Metadata-Version: 2.4
Name: kmapper-iscc-scan
Version: 0.2.1
Summary: Workspace-based ISCC content inventory and similarity clustering CLI
Project-URL: Repository, https://github.com/cyrill-martin/kmapper-iscc-scan
License: MIT License
        
        Copyright (c) 2026 Cyrill Martin, kmapper GmbH
        
        Permission is hereby granted, free of charge, to any person obtaining a copy of this software and associated documentation files (the "Software"), to deal in the Software without restriction, including without limitation the rights to use, copy, modify, merge, publish, distribute, sublicense, and/or sell copies of the Software, and to permit persons to whom the Software is furnished to do so, subject to the following conditions:
        
        The above copyright notice and this permission notice shall be included in all copies or substantial portions of the Software.
        
        THE SOFTWARE IS PROVIDED "AS IS", WITHOUT WARRANTY OF ANY KIND, EXPRESS OR IMPLIED, INCLUDING BUT NOT LIMITED TO THE WARRANTIES OF MERCHANTABILITY, FITNESS FOR A PARTICULAR PURPOSE AND NONINFRINGEMENT. IN NO EVENT SHALL THE AUTHORS OR COPYRIGHT HOLDERS BE LIABLE FOR ANY CLAIM, DAMAGES OR OTHER LIABILITY, WHETHER IN AN ACTION OF CONTRACT, TORT OR OTHERWISE, ARISING FROM, OUT OF OR IN CONNECTION WITH THE SOFTWARE OR THE USE OR OTHER DEALINGS IN THE SOFTWARE.
License-File: LICENSE
Requires-Python: >=3.12
Requires-Dist: iscc-core>=1.3.0
Requires-Dist: iscc-sdk>=0.8.6
Description-Content-Type: text/markdown

# kmapper-iscc-scan

Workspace-based ISCC content inventory and similarity clustering CLI.

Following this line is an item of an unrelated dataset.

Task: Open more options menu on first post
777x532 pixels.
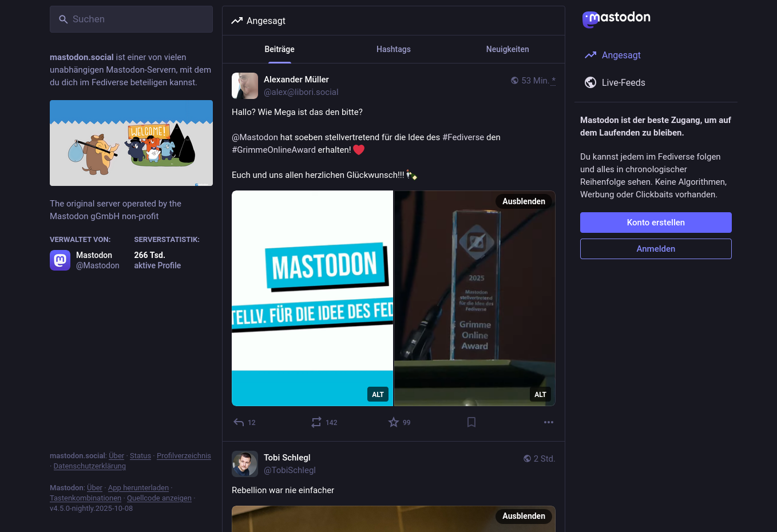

Developed by [kmapper GmbH](https://kmapper.ch), not related to the k-means mapper algorithm from topological data analysis.

## How it works

This CLI is built on the [ISCC (International Standard Content Code)](https://iscc.codes), an ISO standard (ISO 24138) for content-derived, decentralized media identifiers.

**Scanning** walks a directory recursively and generates an ISCC for each supported file. The ISCC encodes information about the file's content (not just its name or hash) so two files with different names but identical content will produce the same code. Each result is written as a sidecar `.iscc.json` file next to (or mirroring) the original file in the workspace.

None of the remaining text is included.